Killing of bacteria after phagocytosis by macrophages is typically achieved by a combination of methods including vesicle acidification, enzymatic digestion and reactive oxygen (ROI) and nitrogen intermediates. As a marker of antibacterial activity, the generation of superoxide, hydrogen peroxide and nitric oxide by cotton rat macrophages were measured. To stimulate the production of these molecules, cotton rat macrophages were primed with IFNγ (2, 4, 6, 8 or 10 U/mL) or supernatant from Concanavalin A stimulated spleen cells (containing IFNγ), and triggered with 100 ng/mL LPS and Listeria monocytogenes (MOI = 10), PMA 100 ng/mL or TNFα 10 pg/mL. After the stimulation, there was an increase in the generation of superoxide and hydrogen peroxide by macrophages (Fig. 3A). However, no nitric oxide production by cotton rat macrophages was observed (Fig. 3B). In contrast, mouse bone marrow-derived macrophages secreted high amounts of nitric oxide (Fig. 3B). In order to exclude the possibility that the lack of NO secretion was specific for bone marrow-derived macrophages, peritoneal macrophages were obtained and tested with various stimuli. However, no secretion of NO was found (data not shown). The Griess reaction used to measure nitrite (a stable product of NO) has a limit of detection in the low micromolar range. Furthermore, we tested the production of NO in supernatants of cotton rat macrophages by electron paramagnetic resonance (EPR) spin trapping. Even with this sensitive technique, no nitric oxide production was observed (data not shown). To test for the presence of intracellular nitric oxide, cells were preloaded with the NO-specific intracellular fluorophore, diaminofluorescein-2 diacetate (DAF-2A), and results indicated the production of intracellular NO (Fig. 4). In addition, mRNA for inducible nitric oxide synthase 2 (NOS2) was detected by PCR from these macrophages (data not shown). These data indicate that cotton rat macrophages are very similar to human macrophages in that they express very little NO (in contrast to mouse macrophages). However, even low amounts of NO produced by human macrophages may have the antibacterial activity [5]. In order to determine whether this was also true for cotton rat macrophages, an inhibitor of NO production was used.
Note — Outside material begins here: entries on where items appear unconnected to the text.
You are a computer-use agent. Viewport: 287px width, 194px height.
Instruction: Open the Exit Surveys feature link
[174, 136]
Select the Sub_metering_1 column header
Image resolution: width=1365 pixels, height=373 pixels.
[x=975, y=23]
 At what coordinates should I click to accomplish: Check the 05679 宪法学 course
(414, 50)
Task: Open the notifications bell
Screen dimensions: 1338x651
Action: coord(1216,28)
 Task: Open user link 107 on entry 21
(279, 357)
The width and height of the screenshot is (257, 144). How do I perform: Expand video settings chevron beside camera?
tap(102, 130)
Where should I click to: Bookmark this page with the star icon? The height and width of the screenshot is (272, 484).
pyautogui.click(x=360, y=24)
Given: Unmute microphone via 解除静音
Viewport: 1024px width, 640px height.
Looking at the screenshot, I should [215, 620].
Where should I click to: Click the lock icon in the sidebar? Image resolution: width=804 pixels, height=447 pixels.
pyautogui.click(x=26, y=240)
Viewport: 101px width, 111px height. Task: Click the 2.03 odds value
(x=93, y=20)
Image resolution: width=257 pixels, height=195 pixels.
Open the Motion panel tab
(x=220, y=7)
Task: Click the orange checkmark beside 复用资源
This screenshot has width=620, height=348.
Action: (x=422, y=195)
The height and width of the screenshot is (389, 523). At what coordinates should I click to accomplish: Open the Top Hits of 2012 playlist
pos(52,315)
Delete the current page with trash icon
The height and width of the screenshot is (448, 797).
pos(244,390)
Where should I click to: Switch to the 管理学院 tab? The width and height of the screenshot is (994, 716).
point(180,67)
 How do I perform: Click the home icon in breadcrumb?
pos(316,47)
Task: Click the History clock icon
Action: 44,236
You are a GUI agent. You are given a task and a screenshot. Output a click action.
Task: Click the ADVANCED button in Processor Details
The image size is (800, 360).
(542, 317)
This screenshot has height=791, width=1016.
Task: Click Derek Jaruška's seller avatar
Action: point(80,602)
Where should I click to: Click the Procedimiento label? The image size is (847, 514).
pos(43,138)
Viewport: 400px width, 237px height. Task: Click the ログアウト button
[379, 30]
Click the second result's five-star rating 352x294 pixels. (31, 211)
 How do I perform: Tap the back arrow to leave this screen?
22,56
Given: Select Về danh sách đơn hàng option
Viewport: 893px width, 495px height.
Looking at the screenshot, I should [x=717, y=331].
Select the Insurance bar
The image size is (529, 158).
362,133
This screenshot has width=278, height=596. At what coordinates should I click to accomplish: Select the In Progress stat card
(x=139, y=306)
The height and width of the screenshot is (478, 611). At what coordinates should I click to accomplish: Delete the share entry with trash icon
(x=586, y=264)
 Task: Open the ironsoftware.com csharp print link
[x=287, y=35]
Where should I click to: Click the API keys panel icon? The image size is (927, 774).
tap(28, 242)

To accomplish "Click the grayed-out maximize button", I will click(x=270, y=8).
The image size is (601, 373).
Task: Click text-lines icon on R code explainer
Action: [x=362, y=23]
Macrophages treated with the NOS2 inhibitor 1400 W, demonstrated increased growth of bacteria as compared to bacterial growth in mock-treated macrophages (Fig. 5).

Fig. 3
Secretion of superoxide, hydrogen peroxide and nitric oxide by cotton rat macrophages. Addition of zymosan to IFNγ primed cotton rat bone marrow-derived macrophages (106 per well) leads to secretion of extracellular superoxide (O2) and ...
Fig. 4
Fluorescent microscopy of diaminofluorescein diacetate (DAF2A) stained cotton rat bone marrow-derived macrophages. Cotton rat macrophages were treated with the fluorophore DAF2A which can be detected by UV light (bottom) after reaction with nitric oxide ...

4. Discussion

In the present study, we have described the culture of bone marrow-derived macrophages from cotton rats and characterized them phenotypically and functionally. Culture conditions used for the generation of mouse bone marrow-derived macrophages proved to be satisfactory for cotton rat bone marrow-derived macrophages, too. Cotton rat macrophages display typical characteristics of macrophages including plastic adherence, the presence of granules containing non-specific esterase, expression of MHC I, MHC II, CD14, and production of TNFα, TGFβ, IL12 and IL18 mRNA. One difference to other rodent macrophages was the expression of MHC II. In mouse and rat BMDM expression levels of MHC II molecules are high (60% [36] and 30% [37], respectively) whereas in cotton rat macrophages expression is low although it can be stimulated with IFN γ. Cotton rat macrophages also do not express CD4, similar to the mouse, but in contrast to rat and human macrophages [38]. In functional assays, cotton rat macrophages ingest bacteria into lysosomes and are able to kill them. In contrast to macrophages from a variety of rodents like mouse [39], gerbil, mastomys [40] and rats [2], cotton rat macrophages express low amounts of nitric oxide. Previous studies have shown that the induction of interferon regulatory factor 1 (IRF1) by IFNγ up-regulates the NOS2 promoter and this stimulation is counteracted by TGFβ [41]. Constitutive TGFβ mRNA expression is found in cotton rat macrophages. However, further studies have to elucidate whether this is the mechanical reason for the low level of NO expression.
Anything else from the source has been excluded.